The bill was released by Chairman Tim Scott, Senator Cynthia Lummis, and Senator Thom Tillis, and reflects months of bipartisan negotiations with lawmakers, regulators, financial institutions, and consumer advocates.
What the bill requires
The headline provision is a 1:1 reserve mandate requiring all payment stablecoin issuers to hold high-quality liquid assets against every token in circulation.
Qualifying reserve assets are restricted to short-duration U.S. Treasuries under 90 days, overnight repurchase agreements, and central bank deposits — a tighter composition requirement than current market practice.
Tether’s USDT reserve disclosures have historically included corporate paper, money market funds, and secured loans, none of which would qualify under this framework.
Circle’s USDC, by contrast, has already shifted toward short-duration Treasuries and cash, positioning it closer to compliance than its largest competitor.
SEC vs.

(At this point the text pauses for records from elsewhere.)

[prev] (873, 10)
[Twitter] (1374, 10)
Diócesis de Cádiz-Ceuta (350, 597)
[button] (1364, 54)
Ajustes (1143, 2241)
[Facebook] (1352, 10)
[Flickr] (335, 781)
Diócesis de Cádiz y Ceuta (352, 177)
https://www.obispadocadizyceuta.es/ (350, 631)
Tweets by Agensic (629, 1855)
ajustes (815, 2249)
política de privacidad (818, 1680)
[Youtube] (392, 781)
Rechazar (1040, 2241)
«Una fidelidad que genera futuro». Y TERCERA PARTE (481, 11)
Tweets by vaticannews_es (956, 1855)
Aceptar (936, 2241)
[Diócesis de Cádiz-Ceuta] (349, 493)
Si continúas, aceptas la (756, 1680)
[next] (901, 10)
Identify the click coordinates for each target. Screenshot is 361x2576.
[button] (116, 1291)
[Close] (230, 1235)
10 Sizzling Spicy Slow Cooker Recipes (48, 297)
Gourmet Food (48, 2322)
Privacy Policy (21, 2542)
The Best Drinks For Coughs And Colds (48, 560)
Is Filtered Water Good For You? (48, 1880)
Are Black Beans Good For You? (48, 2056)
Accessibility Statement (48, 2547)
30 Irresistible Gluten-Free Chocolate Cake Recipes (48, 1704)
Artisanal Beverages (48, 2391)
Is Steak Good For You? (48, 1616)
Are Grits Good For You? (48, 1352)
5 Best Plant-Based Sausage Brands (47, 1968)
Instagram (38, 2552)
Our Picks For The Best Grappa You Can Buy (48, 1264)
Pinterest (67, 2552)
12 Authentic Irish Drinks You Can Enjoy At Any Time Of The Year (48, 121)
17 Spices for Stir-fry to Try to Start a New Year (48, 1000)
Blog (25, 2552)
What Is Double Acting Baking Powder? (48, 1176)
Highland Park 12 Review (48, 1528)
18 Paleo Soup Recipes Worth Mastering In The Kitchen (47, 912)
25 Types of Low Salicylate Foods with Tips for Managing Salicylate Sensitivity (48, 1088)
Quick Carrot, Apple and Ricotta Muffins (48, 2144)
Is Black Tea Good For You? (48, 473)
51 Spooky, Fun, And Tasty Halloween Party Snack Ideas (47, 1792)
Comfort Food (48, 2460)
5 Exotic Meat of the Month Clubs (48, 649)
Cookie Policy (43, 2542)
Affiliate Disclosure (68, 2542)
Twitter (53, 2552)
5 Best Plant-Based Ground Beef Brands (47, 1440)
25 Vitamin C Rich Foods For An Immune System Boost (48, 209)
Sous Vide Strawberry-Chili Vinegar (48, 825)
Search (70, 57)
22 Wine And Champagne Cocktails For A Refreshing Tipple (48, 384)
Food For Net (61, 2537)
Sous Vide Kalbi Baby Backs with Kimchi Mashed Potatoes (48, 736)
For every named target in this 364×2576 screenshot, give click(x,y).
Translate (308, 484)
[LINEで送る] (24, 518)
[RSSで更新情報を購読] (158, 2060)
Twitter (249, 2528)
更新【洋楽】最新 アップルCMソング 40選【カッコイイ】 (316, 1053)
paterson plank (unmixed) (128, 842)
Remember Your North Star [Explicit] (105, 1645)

CFTC jurisdiction
The bill draws a hard jurisdictional line between the SEC and CFTC, assigning oversight based on whether a token functions as a security with ongoing management-led profit expectations or as a digital commodity within a decentralized protocol.
That division has been absent from U.S. law since bitcoin’s creation, and its absence has been the single largest barrier to institutional custody approvals at regulated fiduciaries.
Coinbase CEO Brian Armstrong said publicly that:
“Not everyone got everything they wanted, but they got the must-haves.”
Opposition and the path forward
The American Bankers Association escalated its lobbying over the weekend, warning senators that yield-bearing stablecoins could drain insured deposits and destabilize mortgage funding.
Senator Elizabeth Warren argued the bill “stunningly includes zero provisions” to address conflicts of interest, pointing to what she described as $1.4 billion in crypto gains by Trump and his family.
Sixty votes are required for Senate passage, meaning meaningful Democratic support is needed.
Chairman Scott stated the bill “puts consumers first, combats illicit finance, cracks down on criminals and foreign adversaries, and keeps the future of finance here in the United States.”
White House adviser Patrick Witt has set July 4 as the administration’s target for passage, while Senator Kirsten Gillibrand has predicted the first week of August.